李鹊华看到她便松了一口气,四下看看,急忙折身走过去,将手里的老山参塞沈长梨手里。
“你能安然无恙从东宫出来真是太好了!”
瞧着她一下子放松下来的神态,沈长梨眉梢一挑,“你今日进宫,不会是因为担心我吧?是随时准备来救我的?”
李鹊华立马给了她一个‘那是自然’的眼神,扯了扯身上繁重的裙子,“赶紧出宫,这裙子太重太长,压得我都喘不过气来了。”
一向洒脱随意惯了的李家大小姐,将那隆重的裙主裙袍嫌弃的不要不要的,沈长梨却感动了,手一伸就勾住她的脖子。
“为什么你们每个人都认为我进东宫为太子看病就会死呢?李家不涉朝政,你今日入宫找的什么借口?”
李鹊华将她的爪子从脖子上拿下来,“李家虽不涉朝政,但我娘与王淑妃却是表姐妹,我偶尔进宫去看看她不算过分吧?再者,我可是皇上亲封的郡主,出入宫廷,也无需找什么借口。”
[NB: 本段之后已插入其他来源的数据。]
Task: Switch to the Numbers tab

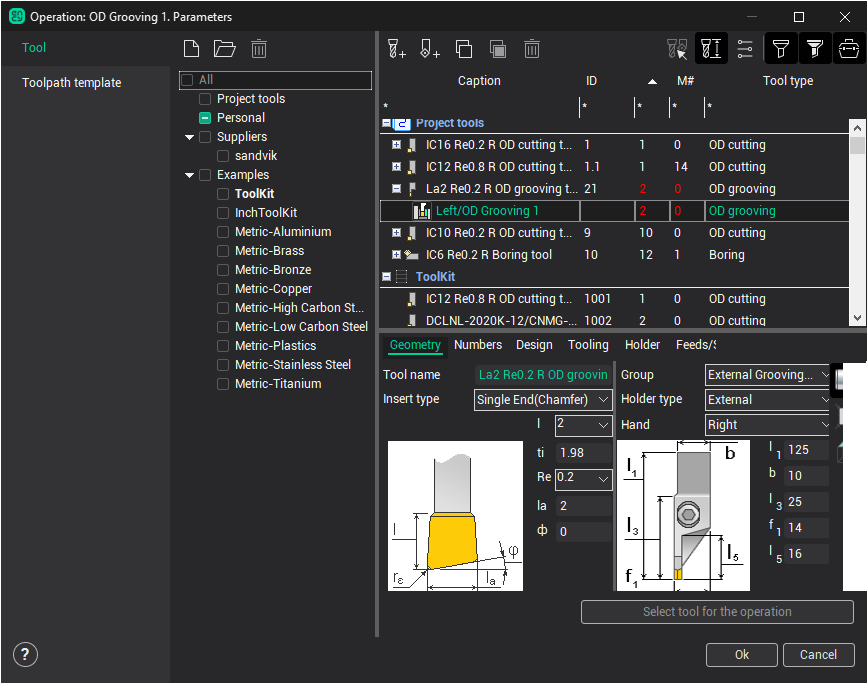Action: click(478, 345)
“只是大郡主,你这身隆重的郡主朝服有多久没穿了?瞧,上面怎么这么多褶子?”
她故意捏着她后面的裙边往上提了提。
李鹊华又急忙打掉她的手,将裙子拍了拍,“少废话,赶紧出宫,你刚从东宫出来,若是被有心瞧见你在宫中踯躅,怕又会引起波澜。”
“多谢了啊!”
沈长梨也不再玩笑,与她并肩往外走,真心实意道了声谢。
李鹊华瞥瞥她,“看来你没死,太子殿下的病是有救了?”
“最多只有两年的寿数了。”
李鹊华脚步一顿,眉心轻皱,“你可有将实情告之太子殿下?”
沈长梨摇摇头,“我想试一下,看能为太子殿下带来多大惊喜?”
李鹊华自然是相信她的医术,可宫中关系复杂,朝中又盘根错节,太子的病牵扯利害关系太多。生与死,恐怕也不由他自己。
谈及太子的病,二人一时也没了话。
快到宫门时,突然从宫门外走进来两个人,让李鹊华和沈长梨都不由一愣。
只见前面那个小小个头的丫头,穿着紫红的裙子,嘟着嘴,耷拉着脑袋走在前面。也不知是谁惹着她了,一脸的不高兴,怒气冲冲的样子。后面的男子,丰绅俊逸,穿着华贵的松绿色长袍,抱着臂,一双风流的小眼神百无聊赖。
不是青王府的桐郡主和萧颉又是谁?
萧颉率先看到了她俩,他的目光在沈长梨身上停留片刻,唇角一勾,似是松了口气。眼眸再一转,看到李鹊华,那眼睛倏地放光,眼神就像粘在了她身上再移不开。
“鹊华姐姐。”
萧桐也看到了她俩,高兴地像只花蝴蝶一样扑过来,只是,她的眼睛里只有李鹊华,半个眼神都没给沈长梨。
李鹊华看到萧桐,心情也不错,唇角勾出一抹笑。